Microfictions de Régis Jauffret, Descente impitoyable dans la fourmilière humaine

Le plus obsessionnel de nos grands écrivains nationaux est de retour en cette rentrée littéraire de janvier. Après son Asile de fous (prix Femina 2005), il nous plonge une nouvelle fois au coeur des névroses et psychoses familiales, amoureuses, relationnelles ou professionnelles. Au coeur des microcosmes sociaux et de leur folie confinée.
Fidèle à son matériau d’inspiration préféré : l’humain, à dominante féminine parce que ce sont « les plus complexes » et… « les seules capables de pousser au suicide » (!) confiait-il dans une interview. Il livre en cinq cents polaroïds à la précision chirurgicale, tour à tour étranges, grotesques ou cruels, de nouveaux micro-« fragments de la vie des gens » (un de ses précédents opus à (re-)découvrir aussi par la même occasion). Avec un regard toujours aussi acéré, il explore ces existences qui sentent le renfermé, la mesquinerie ou encore le désespoir de vivre. Une sorte de petite encyclopédie « maniaque » (que Jauffret s’amuse même à classer par ordre alphabêtique) sur la face sombre de la nature humaine, à déguster par petite gorgée (avec un peu de vodka entre chaque rasade)…

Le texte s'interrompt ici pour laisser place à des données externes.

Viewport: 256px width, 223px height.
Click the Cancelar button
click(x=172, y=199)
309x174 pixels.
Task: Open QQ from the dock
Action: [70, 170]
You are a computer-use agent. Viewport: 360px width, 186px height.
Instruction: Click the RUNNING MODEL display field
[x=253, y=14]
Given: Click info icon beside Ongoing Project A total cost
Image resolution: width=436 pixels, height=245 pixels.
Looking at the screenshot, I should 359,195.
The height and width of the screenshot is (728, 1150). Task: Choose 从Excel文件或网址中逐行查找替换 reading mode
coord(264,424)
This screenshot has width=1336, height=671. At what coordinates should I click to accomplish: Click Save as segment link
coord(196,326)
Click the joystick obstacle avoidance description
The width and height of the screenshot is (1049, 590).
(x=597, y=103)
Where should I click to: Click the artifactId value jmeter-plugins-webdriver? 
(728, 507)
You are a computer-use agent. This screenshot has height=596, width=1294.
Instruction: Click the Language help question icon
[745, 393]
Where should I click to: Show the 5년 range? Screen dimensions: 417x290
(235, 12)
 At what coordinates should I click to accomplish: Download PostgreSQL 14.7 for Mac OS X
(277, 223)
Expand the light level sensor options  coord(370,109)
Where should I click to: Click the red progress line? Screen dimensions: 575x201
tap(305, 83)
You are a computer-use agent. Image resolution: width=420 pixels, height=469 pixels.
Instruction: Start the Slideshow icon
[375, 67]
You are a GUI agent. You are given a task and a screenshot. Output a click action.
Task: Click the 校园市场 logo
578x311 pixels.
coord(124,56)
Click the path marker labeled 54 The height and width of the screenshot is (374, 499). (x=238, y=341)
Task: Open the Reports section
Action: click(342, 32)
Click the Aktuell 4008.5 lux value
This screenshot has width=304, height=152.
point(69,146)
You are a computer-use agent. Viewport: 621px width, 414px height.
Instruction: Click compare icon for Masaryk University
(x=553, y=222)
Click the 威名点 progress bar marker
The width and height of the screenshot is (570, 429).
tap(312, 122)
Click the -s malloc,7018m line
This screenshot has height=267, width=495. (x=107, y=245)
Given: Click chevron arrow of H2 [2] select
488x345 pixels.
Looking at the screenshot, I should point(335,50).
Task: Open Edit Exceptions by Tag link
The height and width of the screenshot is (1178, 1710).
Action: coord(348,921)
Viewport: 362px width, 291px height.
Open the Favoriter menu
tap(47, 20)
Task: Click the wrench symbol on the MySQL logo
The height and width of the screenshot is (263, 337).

Le serrurier volant de Tonino Benacquista et Jacques Tardi, Enigme à double clé

Il est désormais très « tendance » pour les écrivains de partager leur plume avec celle d’un dessinateur. Des collaborations qui donnent naissance à des œuvres graphico-littéraires combinant la narration texte de type romanesque et la narration graphique (dessin, photographie, collage, gravure…), les rendant solidaires, l’un de l’autre. Après Philippe Jaenada avec le duo Dupuy-Berbérian (Les brutes), bientôt Virginie Despentes avec Dame Darcy ou encore les duos sur des BD plus classiques de Frédéric Beigbeder à David Foenkinos, Tonino Benacquista, l’auteur de Les morsures de l’aube ou de l’excellent Saga…, se lance lui aussi dans l’aventure avec le dessinateur et scénariste Jacques Tardi (Rumeurs sur le Rouergue, la série « Adèle Blanc-Sec » et auteur de nombreuses adaptations…). L’une de ses nouvelles « La boîte noire » avait déjà été transposée en BD mais sans son concours. Il signe ici une histoire inédite et originale, fidèle à son univers à la fois noir, humoristique et émouvant, où les mystères (et les conflits) de la psychée et le poids du passé affleurent à la première occasion…

« Nous sommes cruels » de Camille de Peretti, Manipulations amoureuses plus Lolita Pille que Laclos…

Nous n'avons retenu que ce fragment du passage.